= Page text =
* * * *

2023-03-27 · 16:00 UTC
While kernel regression remains an important practical method, its connection to neural networks as their width becomes large has initiated fresh research. These neural kernels have drastically increased performance on diverse and nonstandard data modalities but require significantly more compute, which previously limited their application to smaller datasets. In this work, we address this by massively parallelizing their computation across many GPUs. We combine this with a distributed, preconditioned conjugate gradients algorithm to enable kernel regression at a large scale (i.e. up to five million examples). Using this approach, we study scaling laws of several neural kernels across many orders of magnitude for the CIFAR-5m dataset. Using data augmentation to expand the original CIFAR-10 training dataset by a factor of 20, we obtain a test accuracy of 91.2% (SotA for a pure kernel method). Moreover, we explore neural kernels on other data modalities, obtaining results on protein and small molecule prediction tasks that are competitive with SotA methods.
Ben Adlam is a Research Scientist at Google Brain working to understand deep learning and apply it to basic-science problems. He joined Google in 2018 as an AI Resident, and before that he was a PhD student in applied math at Harvard, where he used techniques from probability theory and stochastic processes to study evolutionary dynamics and random matrices.

* * * *

= Records shown =
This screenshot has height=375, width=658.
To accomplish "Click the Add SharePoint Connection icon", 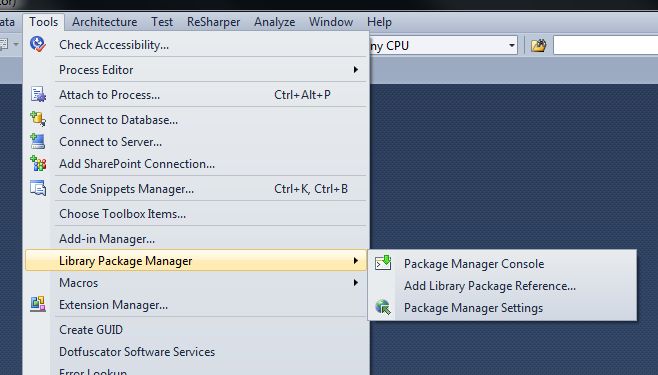I will (38, 163).
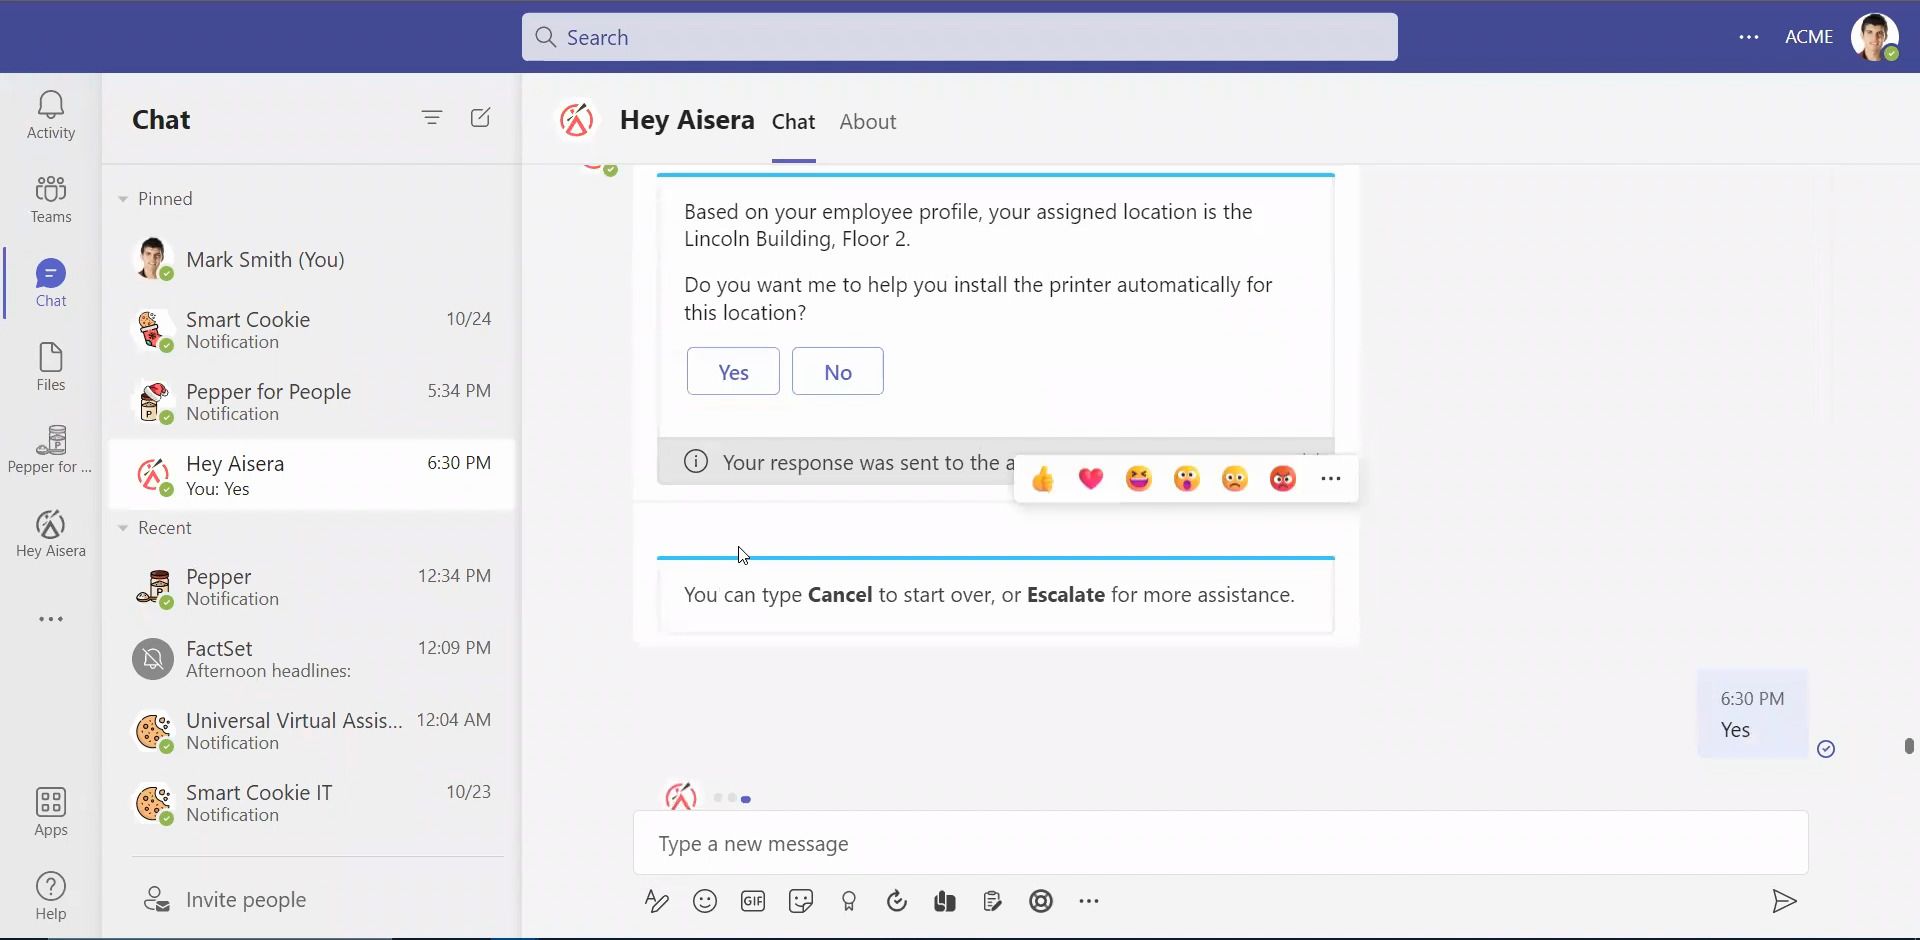Collapse the Recent chats section
This screenshot has height=940, width=1920.
(123, 528)

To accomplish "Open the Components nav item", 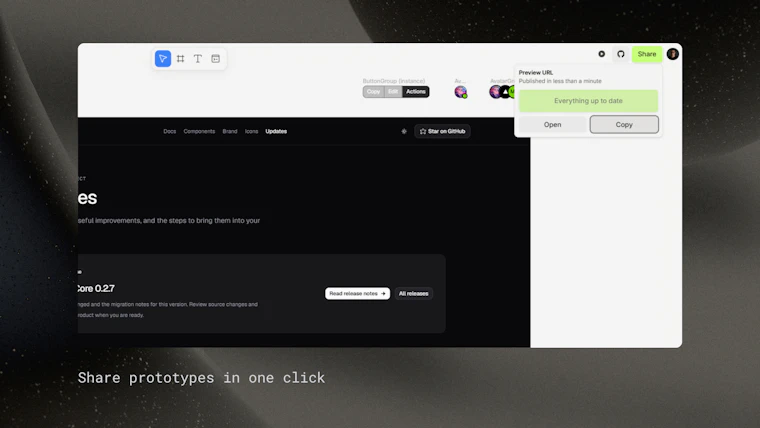I will click(199, 131).
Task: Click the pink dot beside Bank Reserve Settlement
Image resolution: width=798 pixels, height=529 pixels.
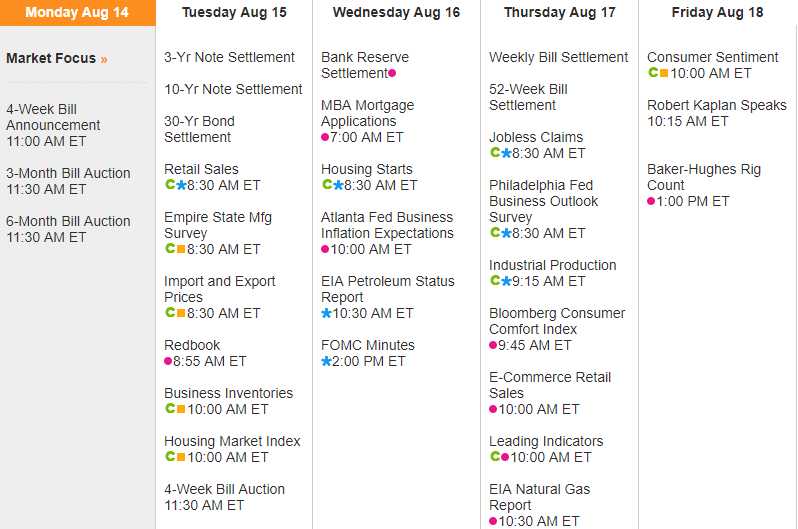Action: [x=392, y=73]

* * * *

= Required action 1 =
According to the talk announcement, what test accuracy was reached after data augmentation expanded the CIFAR-10 training dataset by a factor of 20?
= Required action 2 =
Rewrite the stretch of the talk announcement from "Ben Adlam is" through "and random matrices.", putting "statistics" in place of "applied math".

= Task solution 1 =
91.2%

= Task solution 2 =
Ben Adlam is a Research Scientist at Google Brain working to understand deep learning and apply it to basic-science problems. He joined Google in 2018 as an AI Resident, and before that he was a PhD student in statistics at Harvard, where he used techniques from probability theory and stochastic processes to study evolutionary dynamics and random matrices.